MATERIAL SUPPLIED Block Start

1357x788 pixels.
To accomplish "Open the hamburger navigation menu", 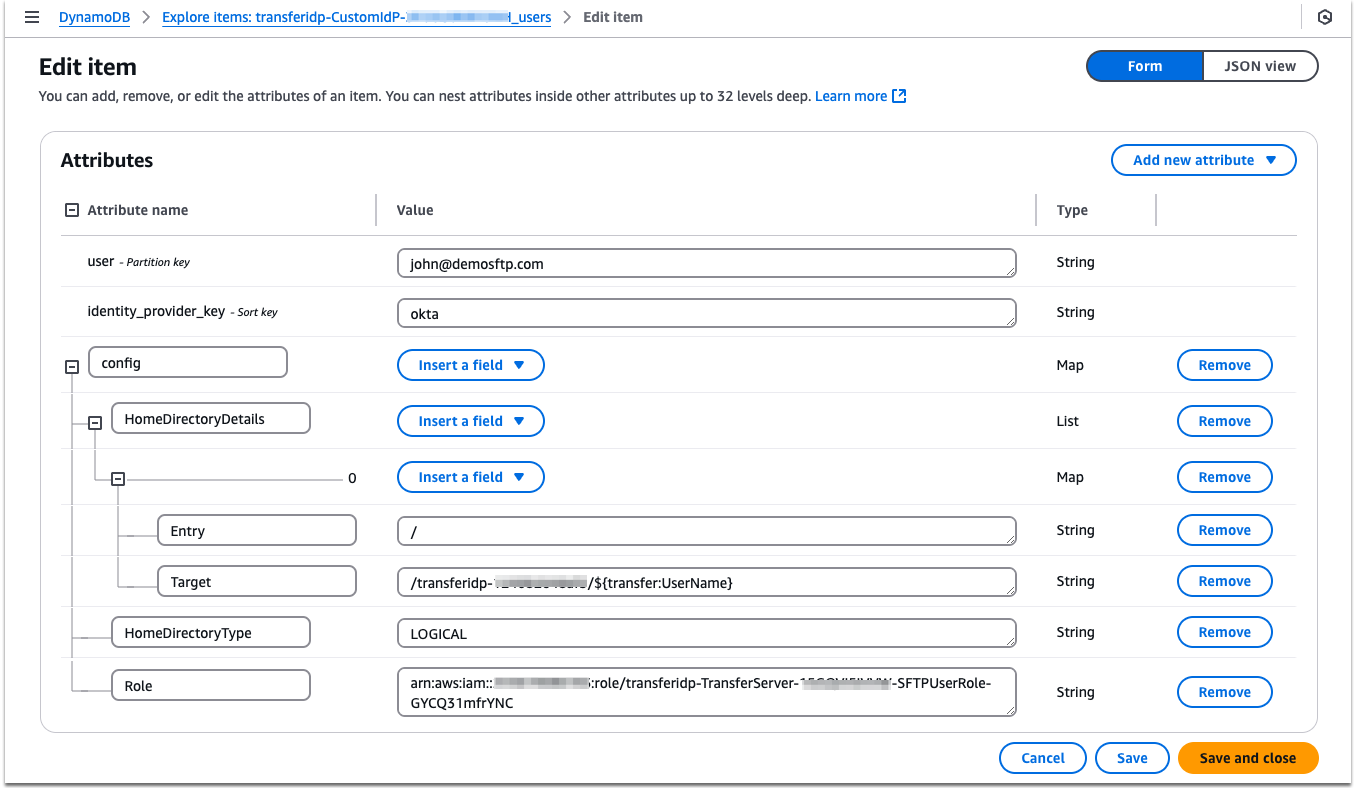I will point(31,16).
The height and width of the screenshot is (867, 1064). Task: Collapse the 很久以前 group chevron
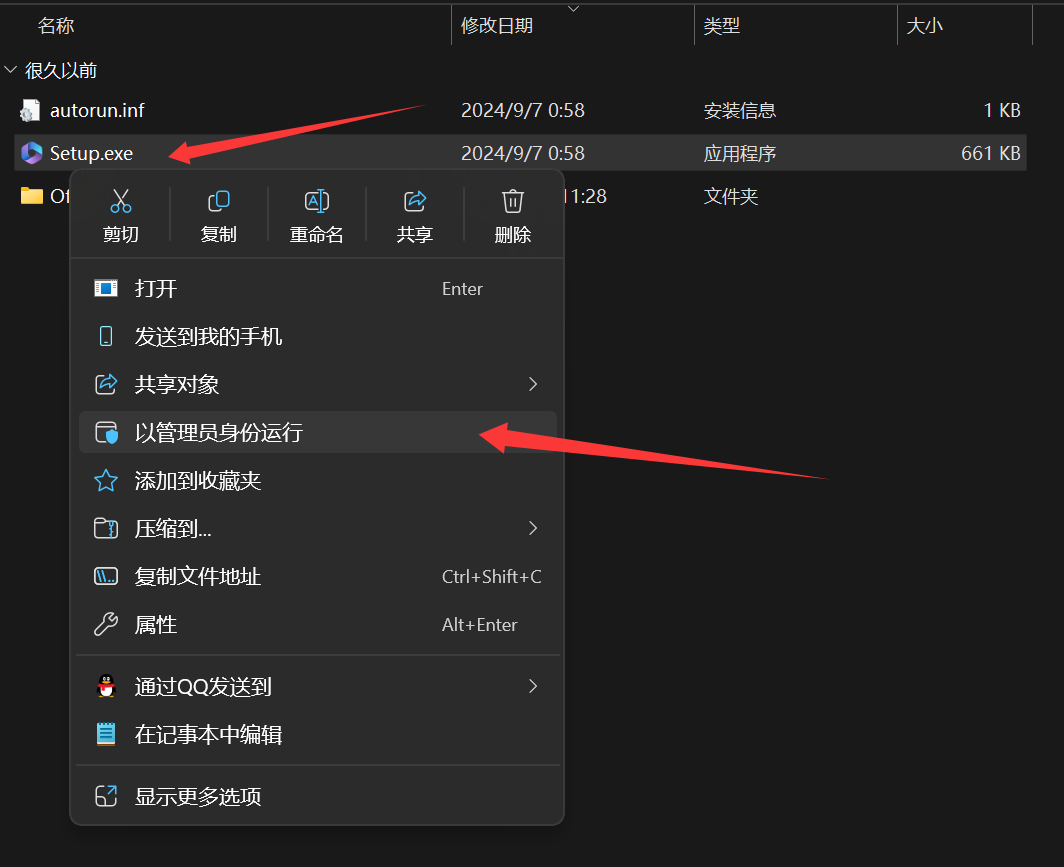coord(11,70)
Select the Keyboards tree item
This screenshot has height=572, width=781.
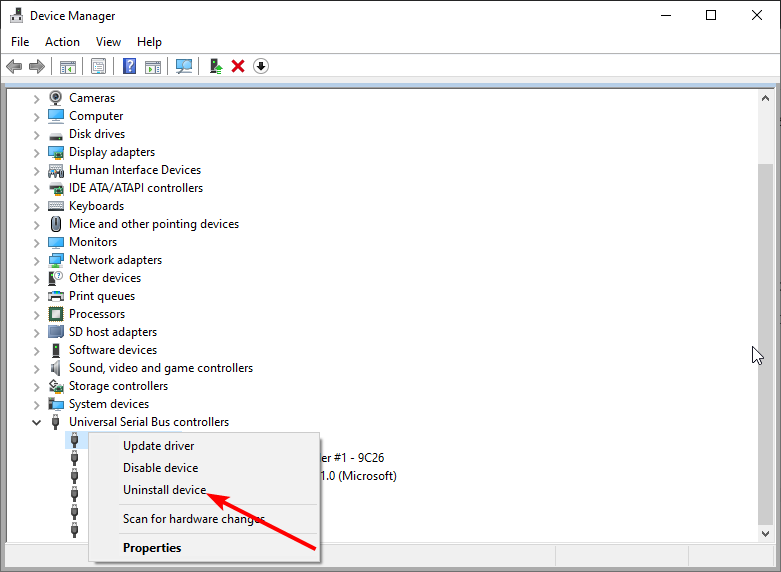(x=97, y=206)
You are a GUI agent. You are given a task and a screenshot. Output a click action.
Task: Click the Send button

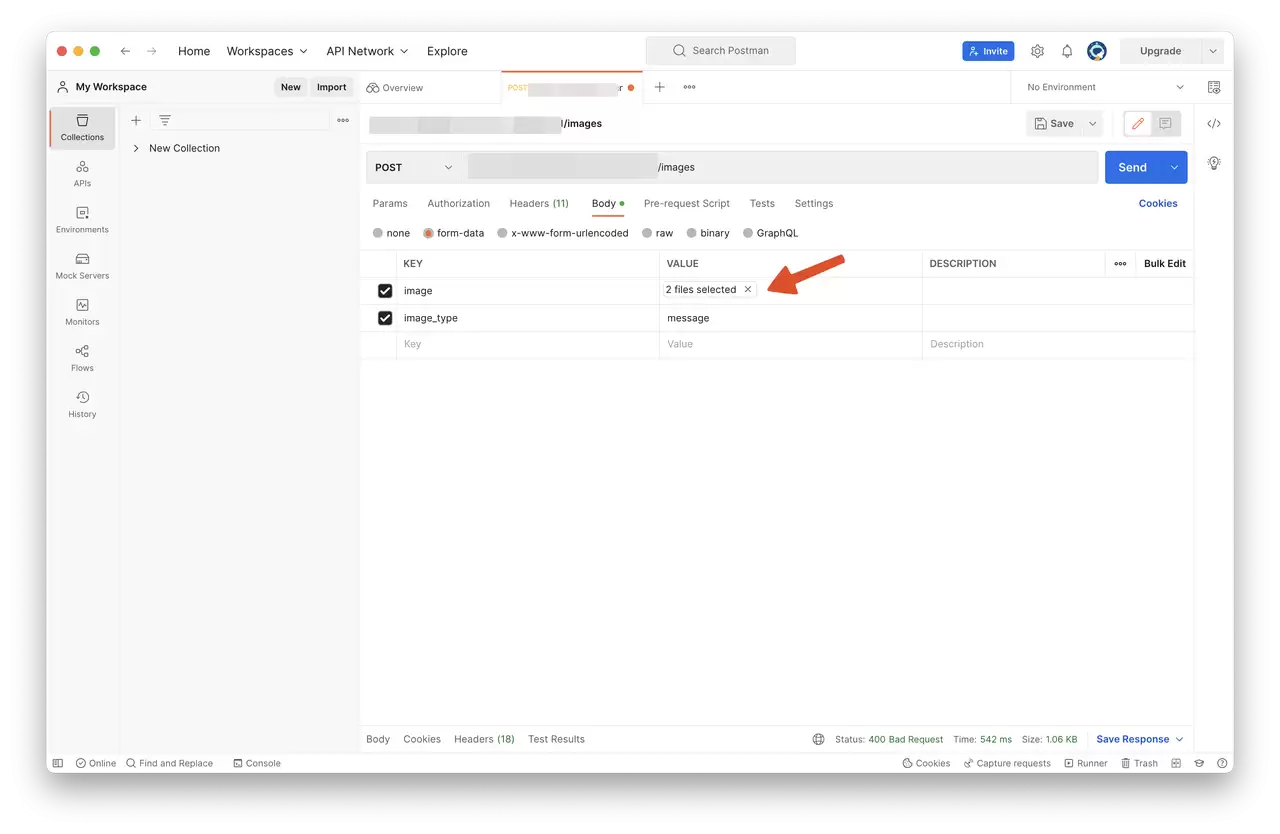[x=1132, y=167]
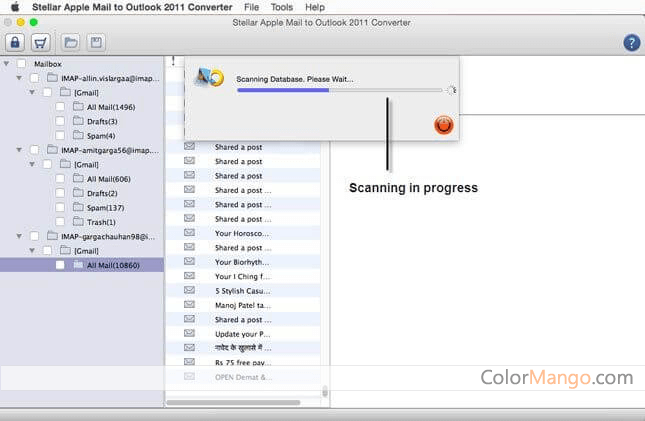645x421 pixels.
Task: Click the shopping cart buy icon
Action: (x=41, y=42)
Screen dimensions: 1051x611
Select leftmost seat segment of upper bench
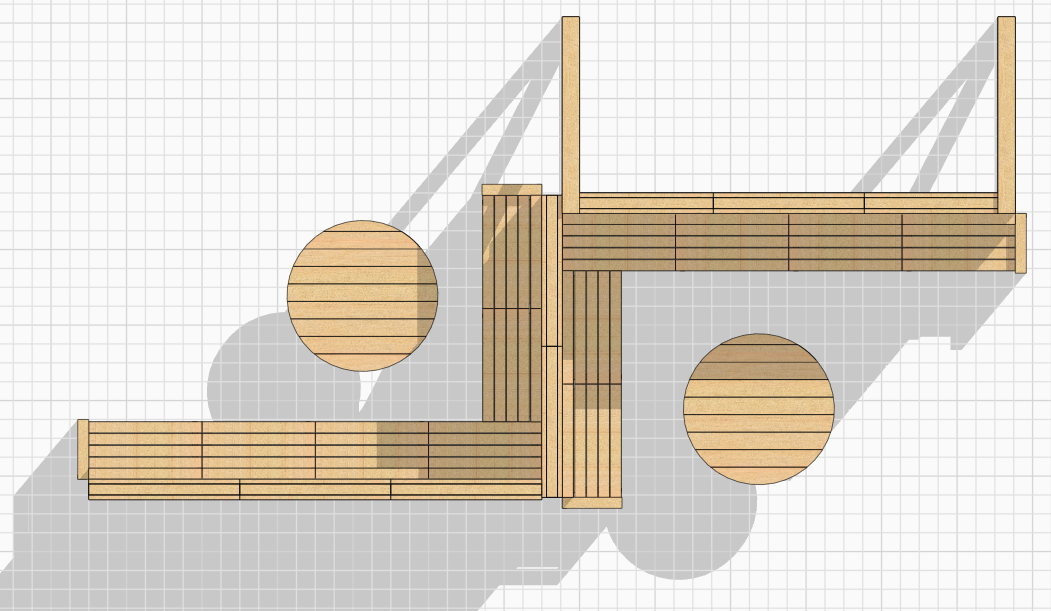[x=619, y=242]
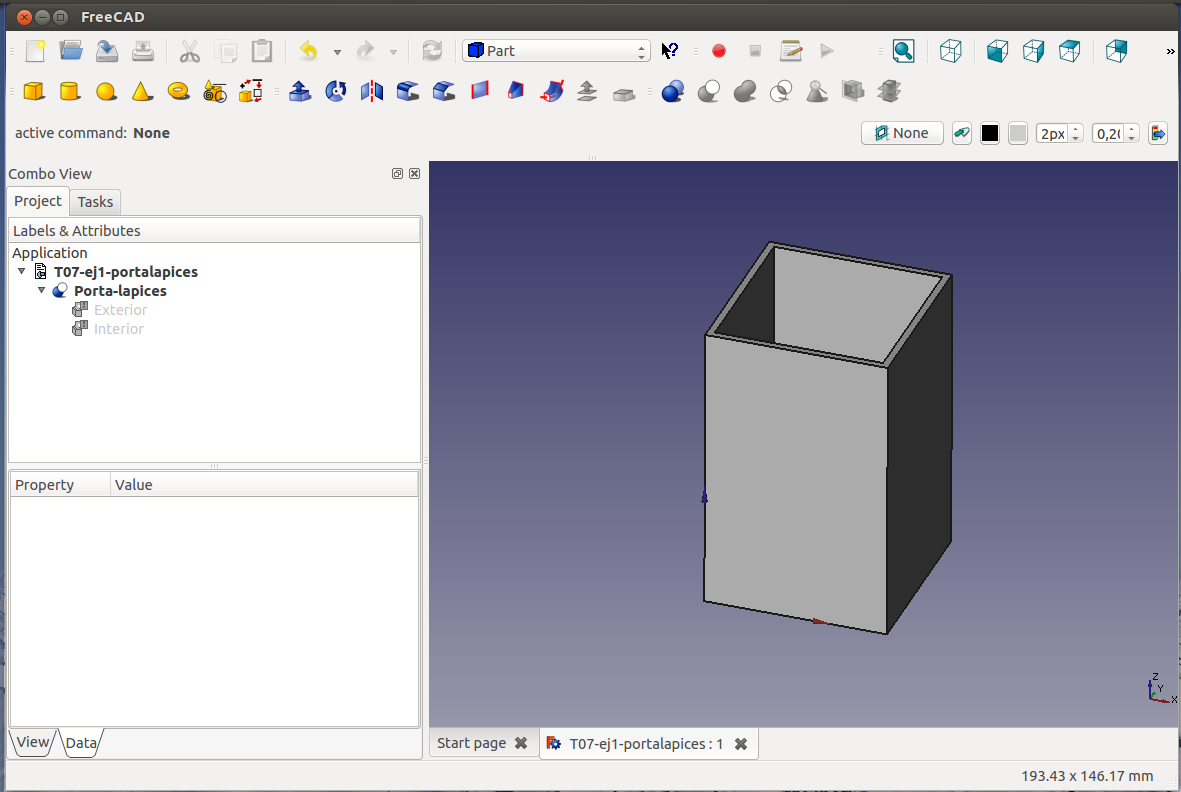
Task: Select the Revolve tool
Action: point(336,92)

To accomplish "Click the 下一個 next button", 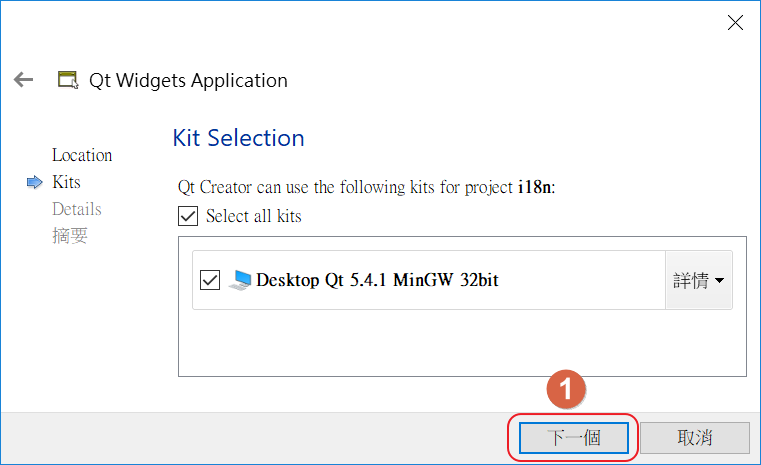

MATERIAL SUPPLIED Block End

### HOW TO COMPLETE THIS TASK
Only lines from the one holding "You are a GUI" through the last line of the entries above are wanted, both ends included, each retyped exactly; no pictures.

### ANSWER SPACE
You are a GUI agent. You are given a task and a screenshot. Output a click action.
Task: Click the Send button

[x=1132, y=167]
645x421 pixels.
Task: Click the shopping cart buy icon
Action: (x=41, y=42)
Screen dimensions: 1051x611
Select leftmost seat segment of upper bench
[x=619, y=242]
Task: Select the Revolve tool
Action: point(336,92)

To accomplish "Click the 下一個 next button", 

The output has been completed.